Isolation of a Peniophora Strain Capable of Producing Ethanol from Starch and Kitchen Waste
Kenji Okamoto*, Motoki Yoneda, and Toko Fumioka
Department of Chemistry and Biotechnology, Graduate School of Engineering, Tottori University, Tottori, Japan
- *Corresponding Author:
- Kenji Okamoto
Department of Chemistry and Biotechnology, Graduate School of Engineering
Tottori University, Tottori, 680-8552, Japan
E-mail: [email protected]
Received date: November 03, 2016; Accepted date: January 03, 2017; Published date: January 11, 2017
Citation: Okamoto K, Yoneda M, Fumioka T (2017) Isolation of a Peniophora Strain Capable of Producing Ethanol from Starch and Kitchen Waste. Ferment Technol 6:140. doi: 10.4172/2167-7972.1000140
Copyright: © 2017 Okamoto K, et al. This is an open-access article distributed under the terms of the Creative Commons Attribution License, which permits unrestricted use, distribution, and reproduction in any medium, provided the original author and source are credited.

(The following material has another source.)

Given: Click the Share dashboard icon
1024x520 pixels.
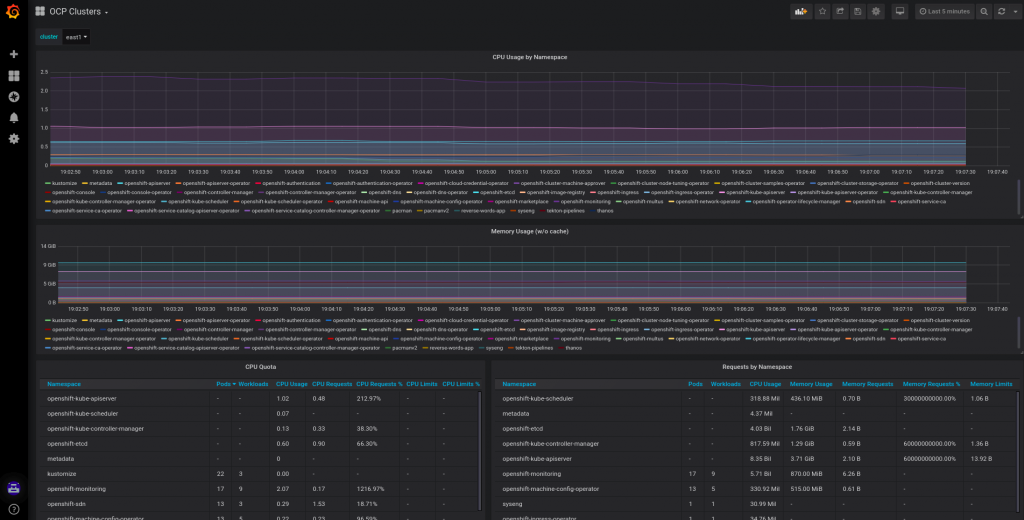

A white rot basidomycete identified as Peniophora sp. produced ethanol from glucose, mannose, cellobiose, and maltose with yields ranging from 0.37 to 0.41 g-1 ethanol consumed sugar. Peniophora sp. was also capable of directly fermenting various types of starches, including soluble, corn, potato, and wheat starches, at a yield of 0.39 to 0.41 g-1 ethanol added starch. The fungus also directly converted untreated kitchen waste to ethanol at 73% of the theoretical yield in the absence of externally added enzymes or nitrogen. Our findings indicate that Peniophora sp. efficiently hydrolyzes biomass to fermentable sugars, which are then directly converted to ethanol. The metabolic properties of this fungus may permit cost-effective and environmental friendly bioethanol production from various starting materials, including kitchen waste.